» **SELECTED EXTRACT**:
--------------------------------

He loved farming – and specifically he loved his 85-acre farm in Thetford Center more than just about anything. He spent most of his time there and wrote about that farm, his neighbors and an ever-changing Vermont about as well as anyone ever has.

Ned Perrin died last week after an extended struggle with Parkinson’s disease. I’m going to miss him, and so will Vermont. He knew this state from the inside out. He learned about it by laboring with his hands, tending his animals, caring for the land and doing farm work alongside his neighbors.

Sometimes he worried that Vermont might wind up looking like “central New Jersey with hills” – that it would become more a play state than a real working state. But Ned was an optimist and believed that Vermont would stay solid and authentic – as long as there were solid, authentic people here to work the fields and forests.

He was best known for his rural essays and his book “Amateur Sugar Maker” in which he wrote about his farming experiences. But he was also an excellent scholar and wrote books about the classics, about censorship and a history of Japan’s 300-year renunciation of modern weaponry entitled “Giving Up the Gun”. That last was his personal favorite of all his books because it suggested that human beings can control the weaponry they invent, if they really want to.

Perrin was lean and energetic and witty, characteristics that lent a puckish, humorous quality to both his talk and his writing. Unlike many college professors, he had a capacity for long hours of hard, physical work – and he seemed to enjoy it. He was proud of the fact that he built his sugarhouse himself, using recycled lumber, proud that he once produced 57 gallons of maple syrup there and proudest of all that his farm actually produced some food and some fuel, every year.

When Parkinson’s disease had almost completely sapped his strength and he was headed for the hospital, he wrote a touching, heartfelt essay entitled “Farewell to a Thetford Farm” that was published in the Valley News. “I’ve been living on the farm for the last 41 years,” he wrote. “I love every acre.”

That was a few months ago, when he went into an assisted living facility. But when it became obvious that the end was near, Ned went back to his farm. He died there November 21.

In an earlier essay, he wrote about fencing in 18 acres of his property that included a perky little hill with a nice view, called “Bill Hill”. The fencing enabled Ned to pasture cattle there. The cattle ate the burgeoning weeds and shrubs and undergrowth and kept the hill open. And so, he later wrote, at least one hill in Thetford Center will stay grassy and green and open.

“There will be cows against the skyline, and there will be four new stone walls visible,” he noted. “It will be no bad legacy.”

--------------------------------

» **SOURCE MATERIAL**:
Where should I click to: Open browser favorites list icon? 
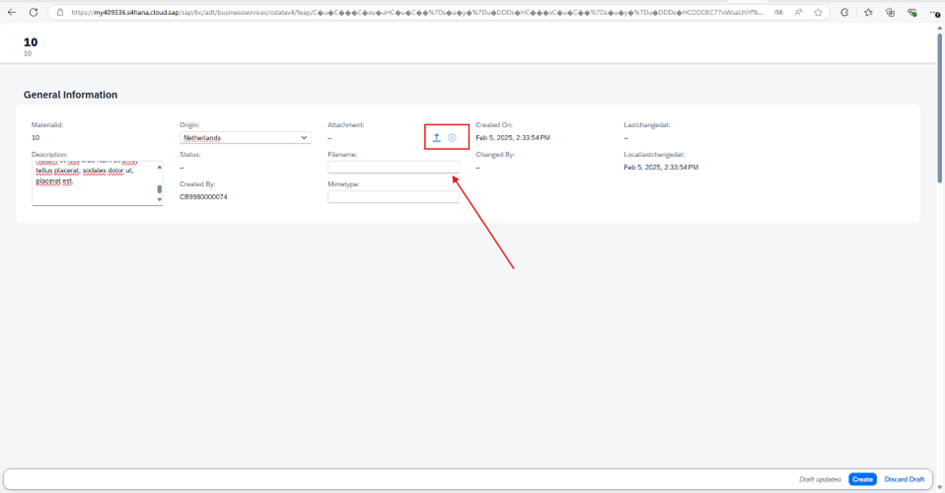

--------------------------------

» **REQUIRED ACTION A**: Please output the part of the tribute to Ned Perrin from "In an earlier" to "green and open.", word for word.
» **REQUIRED ACTION B**: According to the tribute to Ned Perrin, how many gallons of maple syrup did he once produce in his sugarhouse?
The data has nothing to do with the tribute to Ned Perrin and stands as separate material.

» **YOUR RESPONSE A**:
In an earlier essay, he wrote about fencing in 18 acres of his property that included a perky little hill with a nice view, called “Bill Hill”. The fencing enabled Ned to pasture cattle there. The cattle ate the burgeoning weeds and shrubs and undergrowth and kept the hill open. And so, he later wrote, at least one hill in Thetford Center will stay grassy and green and open.

» **YOUR RESPONSE B**: 57 gallons.